Database Definitions
Asynchronous Read-Ahead
Used on large table scans so that additional data is synchronously retrieved from disk while the current set is being processed - improves performance. Achieves overlap between I/O and processing so increases performance of parallel query operations.
B-Tree
The most important access path structure in database and file systems. Each node has manu seccessors (children) and each possible search path has the same length measured in terms of nodes (pages). The structure of a B-Tree is a branch block whose rows hold (separator key, kdba) pairs which guide the B-Tree to a row in a leaf block, and a leaf block whose rows hold the (KEY, KEYDATA) pairs stored by the B-Tree. B-Trees are automatically balanced by definition and always grow in an upward direction.
Check Constraint
A set of rules that govern whether a value can be updated or deleted.
Client
A software application (q.v.) that works on your behalf to extract a service from a server somewhere on the network. Think of your telephone as a client and the telephone company as a server to get the idea.
Client-Server (C/S) Architecture
Software architecture based on a separation of processing between two CPUs, one acting as the server that provides services in a transaction and the other as the client in the transaction, requesting and receiving services. This architecture allows for separate processing between the database server and the client application programs.
Clustered Parallel System
A loosely coupled hardware architecture where each node is a separate machine. Parallel system where a few SMP machines are linked together by an interconnect. Each node has one or more CPUs with its own private memory so messages are sent across an interconnect (specialized cabling) so nodes can communicate. A CPU is one node can't access memory in another node. A separate copy of the OS controls each node.
Clustering
Oracle's multitable clustering ability allows the server to store rows physically close together from multiple tables. Stores tables pre-joined. Requires that user be able to choose multiple tables that are queries together at least 80% of the time. Form of server-level data partitioning unlike doing a UNION of smaller tables views which is a form of application-level partitioning. A cluster index does clustering on 1 table - stores data pre-ordered.
Column
A vertical space in a database table that represents a particular domain of data. A column has a column name and a specific datatype. For example, in a table of employee information, all of the employees' dates of hire would constitute one column.
Commit
To make permanent changes to data (inserts, updates, deletes) in the database. Before changes are committed, both the old and new data exist so that changes can be stored or the data can be restored to its prior state.
Concurrency
The simultaneous access of the same data by multiple users executing different database applications or the same application. In database software, concurrency requires additional logic to ensure that all users see consistent data and that all changes are made in proper order.
Constraint
A rule or restriction concerning a piece of data (such as a NOT NULL restriction on a column) that is enforced at the database level, rather than the object or application level.
CURSORs
CURrent Set Of Rows - used to return multi-row sets from stored procedures.
Data Dictionary
A comprehensive set of tables and views automatically created and updated by the Oracle Server, which contains administrative information about users, data storage, and privileges. It is installed when Oracle is initially installed and is a central source of information for the Oracle Server itself and for all users of Oracle. The tables are automatically maintained by Oracle. It is sometimes referred to as the catalog.
· · · · ·
- [TASK 1]: List every term in the database definitions glossary whose heading begins with the letters "Cl".

(Collected data)
· · · · ·
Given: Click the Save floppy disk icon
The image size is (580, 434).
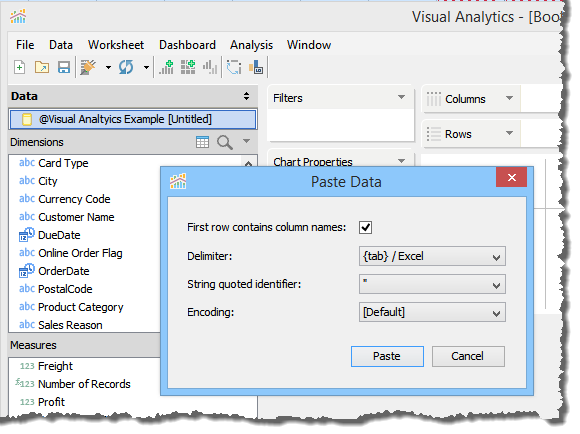Looking at the screenshot, I should 64,67.
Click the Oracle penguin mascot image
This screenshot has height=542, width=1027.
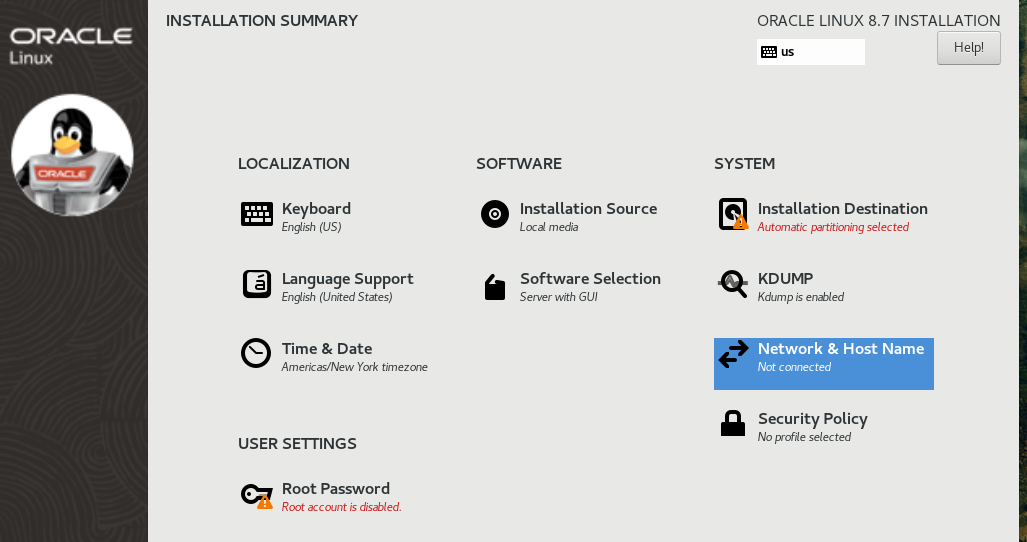72,155
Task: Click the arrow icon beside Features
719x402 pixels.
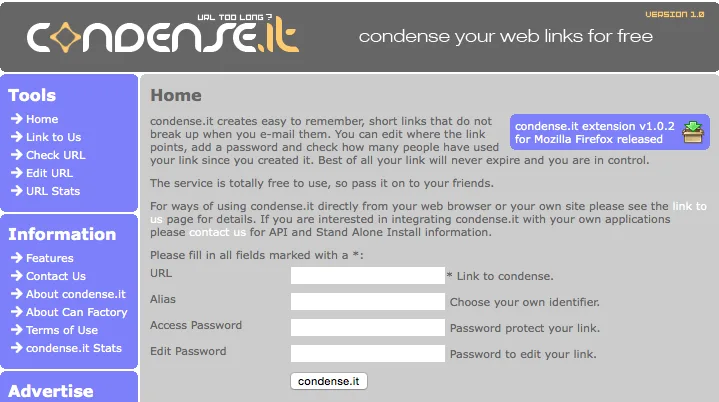Action: tap(17, 258)
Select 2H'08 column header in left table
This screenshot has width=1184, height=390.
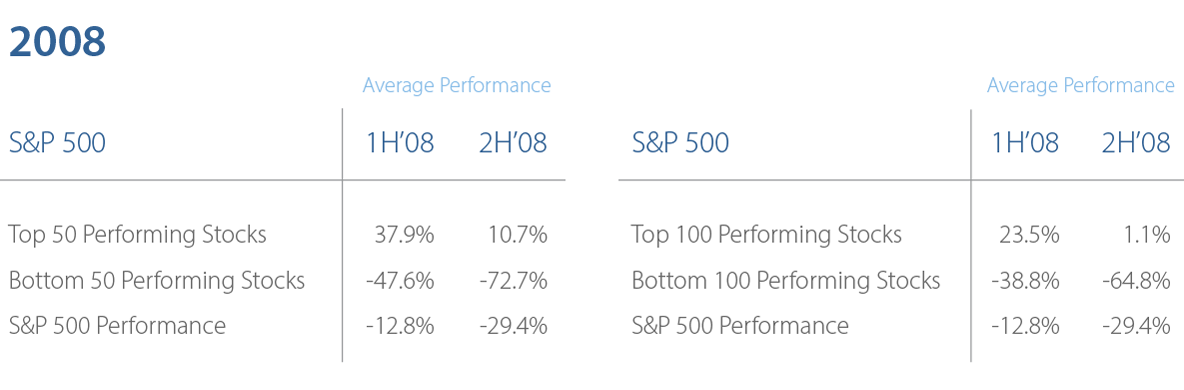pos(513,143)
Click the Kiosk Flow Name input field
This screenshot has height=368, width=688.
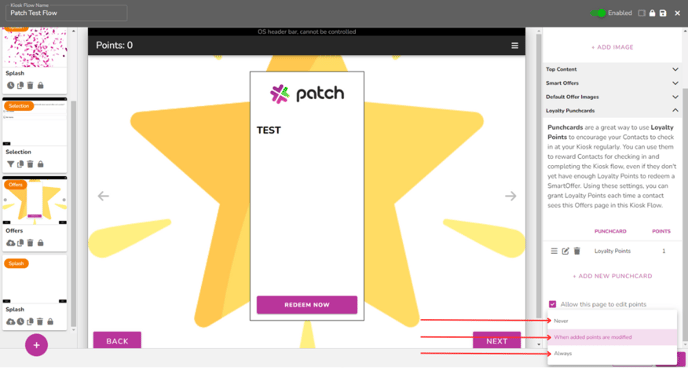pyautogui.click(x=66, y=13)
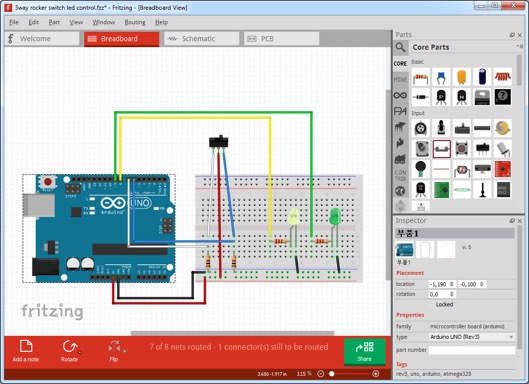Adjust the rotation value stepper
529x384 pixels.
pos(451,294)

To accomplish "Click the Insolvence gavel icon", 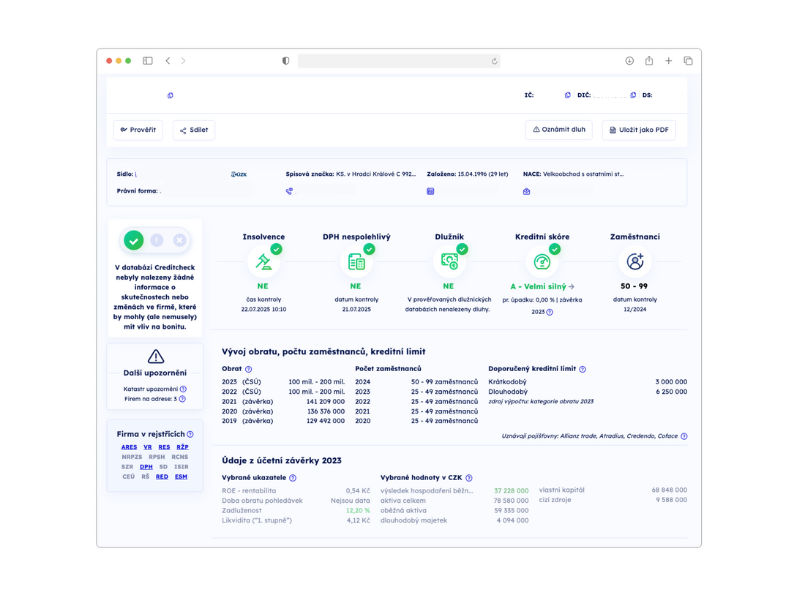I will coord(263,262).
· · · · ·
- [TASK 2]: Quote the rows word for word, running from the start of the rows through the line that contains "pos(513,143)". Omit the pictures.

- [SOLUTION 1]:
Client
Client-Server (C/S) Architecture
Clustered Parallel System
Clustering

- [SOLUTION 2]:
Given: Click the Save floppy disk icon
The image size is (580, 434).
Looking at the screenshot, I should 64,67.
Click the Oracle penguin mascot image
This screenshot has height=542, width=1027.
72,155
Task: Click the arrow icon beside Features
719x402 pixels.
Action: tap(17, 258)
Select 2H'08 column header in left table
This screenshot has width=1184, height=390.
pos(513,143)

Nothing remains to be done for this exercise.